Understanding Eli Manning: Is He Ready to Bounce Back?
Eli Manning is one of the most interesting quarterbacks to evaluate in the NFL.
There’s good Eli: Manning is a two-time Super Bowl winner and a two-time Super Bowl MVP. He’s engineered 30 game-winning drives. He’s ranked 11th all-time in fourth quarter regular season comebacks with 25. He’s also tied for second (yes second!) all-time in most fourth quarter playoff comebacks with four. (Joe Montana is first on that list with five, and then John Elway, Tom Brady, and Terry Bradshaw are all tied with Manning at four).
That’s, uh, impressive.
Then, there’s bad Eli: He threw 27 interceptions in 2013, which was the highest in the NFL. He’s led the league in interceptions a whopping three times in his career (2013, 2010, 2007). He hasn’t led the New York Giants to the playoffs since 2011.
That’s not so good.
So, where does that leave Manning in 2014? Is he on the decline?
At numberFire, we employ an advanced metric called Net Expected Points (NEP) to evaluate players. NEP tracks the total number of points a player either adds or subtracts from his team’s expected total through the course of the season. You can read more about it here.
For Manning, we’ll specifically look at Passing NEP, and how he’s performed as a passer over the course of his career to determine if he can be counted on this year.
In Manning’s defense, the Giants’ offensive line was absolutely decimated last year, and their starting unit missed 38 total starts, according to BigViewBlue.com. The cohesion just wasn’t there, and it was clear that Manning was never comfortable in the pocket.
So was 2013 an anomaly or is Manning legitimately in decline? Let's take a look at the numbers:
Though Manning's seen a decline in Passing NEP over the last three seasons, It should also be noted that Manning’s numbers have been up and down his entire career. He’s never been a top seven quarterback. He’s finished as high as eigth in Passing NEP, and as low as 28th. The year the Giants won the Super Bowl in 2007, he was the league leader in interceptions.
He followed up an impressive second season in 2005 with two mediocre ones in 2006 and 2007. Each time his production dips, he eventually pulls it back up. His career is just funny, man.
He looks incredibly average sometimes, and other times he plays lights out football.
At age 33, it’s fair to wonder how many “good” years Manning has left. Does he have another career revival up his sleeve? The truth is, we honestly just don’t know what he may bring to the table on a weekly basis, as the numbers illustrate.
One thing is for certain - fantasy football owners aren’t betting on Manning in 2014. In fact, they view him as nothing more than a possible backup.
In a standard 12-team league with a 15-round draft, Manning is being selected in the 13th round (on average), which makes him the 20th quarterback off the board (ADP numbers courtesy of FantasyFootballCalculator.com). Funny enough, numberFire's fantasy football rankings also place him 20th among quarterbacks. You can read our full rankings here.
Heck, Johnny freakin' Manziel is being drafted ahead of him for goodness sake.
Let that sink in for a bit. The three-time Pro Bowler and two-time Super Bowl MVP is being drafted after someone who has never thrown a pass in the NFL. That’s how polarizing Manning is as a quarterback.
However, there are reasons to be optimistic.
Reasons For Optimism
After a miserable 0-6 start in 2013, the Giants showed great improvement by going 7-3 in their final 10 games.

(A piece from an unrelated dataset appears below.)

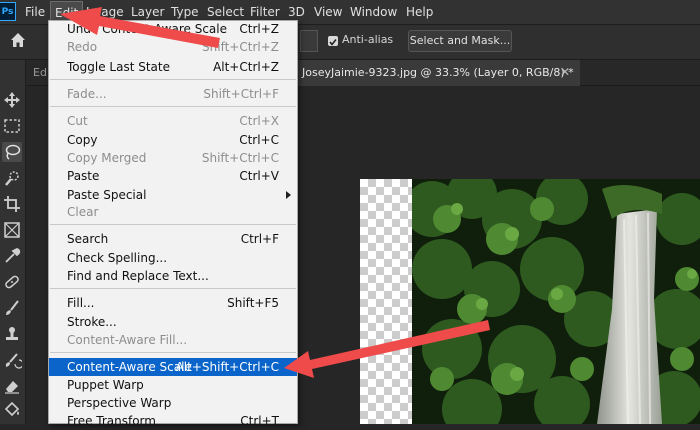  Describe the element at coordinates (12, 256) in the screenshot. I see `eyedropper-icon` at that location.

The organization also put a clear emphasis on surrounding Manning with talent on the offensive side of the ball this offseason. They drafted speedy wideout Odell Beckham Jr., who some considered to be the most versatile player in the entire draft. He will have an immediate impact in the passing game playing opposite the electrifying Victor Cruz.

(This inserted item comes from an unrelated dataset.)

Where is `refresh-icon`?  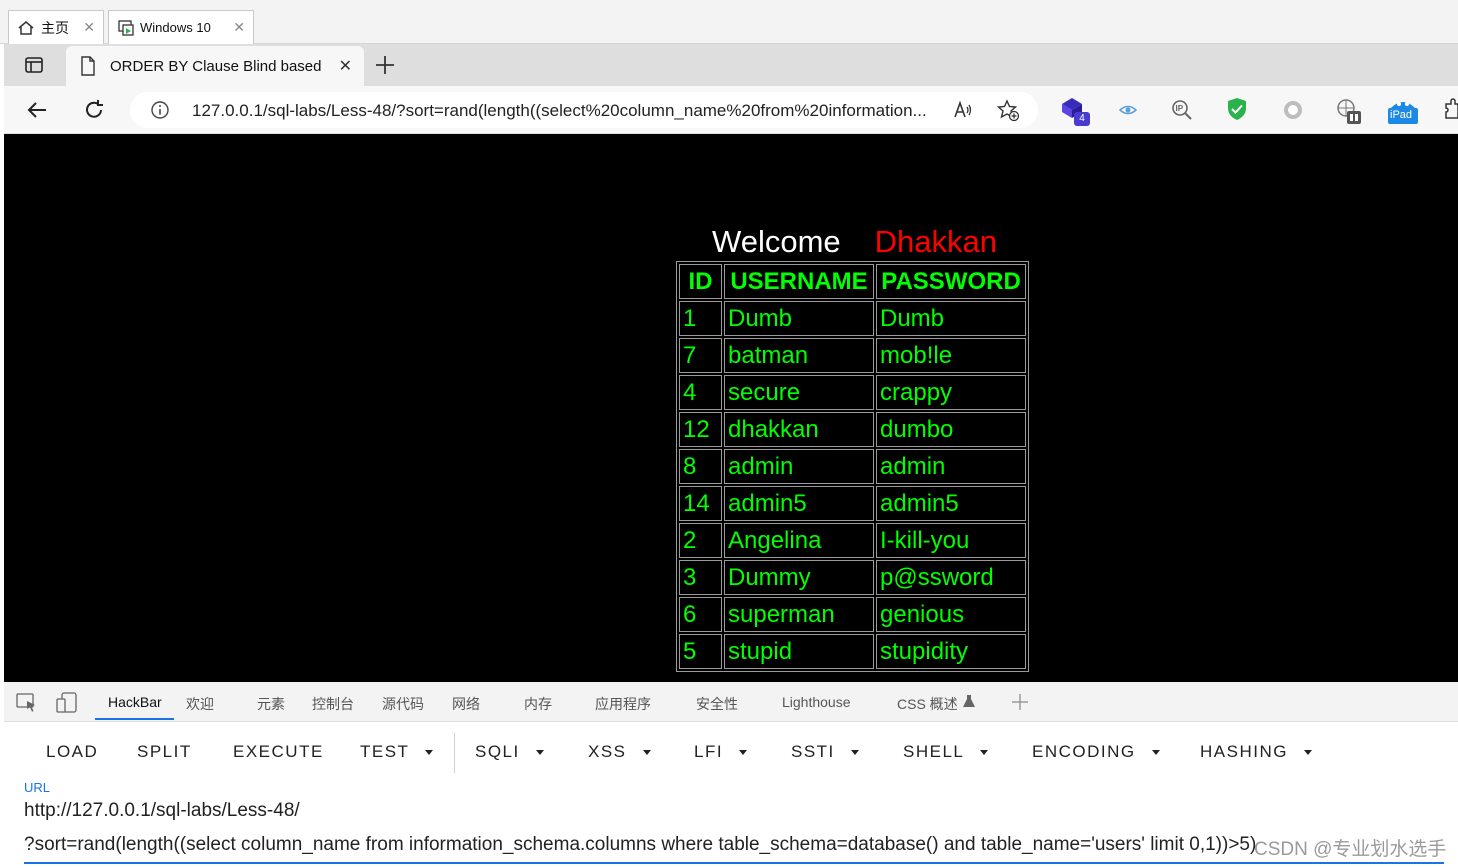
refresh-icon is located at coordinates (94, 110).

In the second round, they shored up their offensive line by drafting center Weston Richburg, who was widely considered the best center in this year’s class. Richburg should be a welcome addition to a shaky offensive line that could use some stability.
In the fourth round, they nabbed running back Andre Williams, a real bruiser that should help solidify a pedestrian Giants running game, and aid Manning with play-action. Not to mention their signing of Rashad Jennings over the off-season.
The Giants also brought back Manning’s old pal in wide receiver Mario Manningham, who produced the best numbers of his career while playing in New York.
On top of all that, the Giants are installing an “up-tempo, attacking style offense”, according to new offensive coordinator Ben McAdoo, who previously coached some guy named Aaron Rodgers to a Super Bowl victory with the Green Bay Packers.
This style of play will really cater to Manning’s strengths, as he’s always been a master of the two-minute drill and the hurry-up offense late in games.
With all of that said, it still remains a mystery as to which Manning will actually show up in 2014: good Eli or bad Eli? Manning’s Passing NEP suggests he's due for another bounce-back season after two straight down years. The Giants solid off-season additions on offense are certainly encouraging. Still, it will ultimately be up to Eli to prove that he can be a high-level passer at this stage in his career.